Neurological manifestations, notably cognitive deficits and fatigue, were prevalent in our study. These are among the most reported symptoms in post-COVID patients and are believed to result from a combination of factors, including neuroinflammation, microvascular injury, and autoimmune responses triggered by the viral infection (7,8). The improvement in MoCA scores and reduction in fatigue severity after neurocognitive rehabilitation demonstrate the reversibility of some neurological impairments and highlight the importance of early intervention. Similar benefits have been documented in other rehabilitation trials focusing on cognitive dysfunction in post-viral syndromes (9,10).

 

Psychological burden, including anxiety and depression, also featured prominently in our study population. More than 65% of patients demonstrated clinically significant symptoms at baseline, which is comparable to rates reported in global meta-analyses on post-COVID mental health (11). Psychological interventions, such as cognitive behavioral therapy and mindfulness-based stress reduction, were associated with substantial improvements in both GAD-7 and PHQ-9 scores in our study.

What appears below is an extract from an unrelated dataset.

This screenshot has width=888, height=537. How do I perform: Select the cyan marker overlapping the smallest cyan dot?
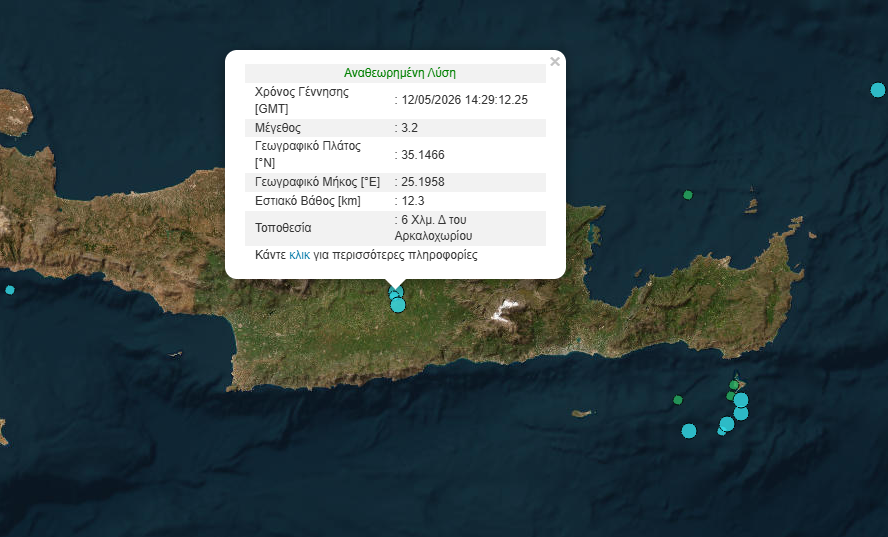(x=727, y=423)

These findings corroborate previous literature emphasizing the need for integrating mental health services into Long COVID care models (12,13).

 

Importantly, the integration of multidisciplinary care not only improved symptom-specific outcomes but also significantly enhanced overall quality of life, as measured by the EQ-5D-5L index. This supports the broader view that managing Long COVID requires not just symptom resolution but also restoration of functional well-being and social participation (14,15). The model of care used in this study demonstrates a scalable, patient-centered strategy that can be adapted in other clinical settings to improve outcomes for Long COVID patients.

 

However, this study has certain limitations. The sample size was modest, and the follow-up period was relatively short. Further, the absence of a control group limits the ability to attribute improvements solely to the interventions provided. Long-term studies with randomized control designs are warranted to evaluate the sustainability of these improvements and to identify which patient subgroups benefit most from specific interventions.

CONCLUSION

In conclusion, the findings reinforce the importance of a multidisciplinary approach in managing Long COVID. The coordinated involvement of pulmonologists, neurologists, and mental health professionals offers a comprehensive strategy to address the heterogeneous and persistent nature of this condition. Future healthcare models must evolve to accommodate the complex recovery pathways of COVID-19 survivors.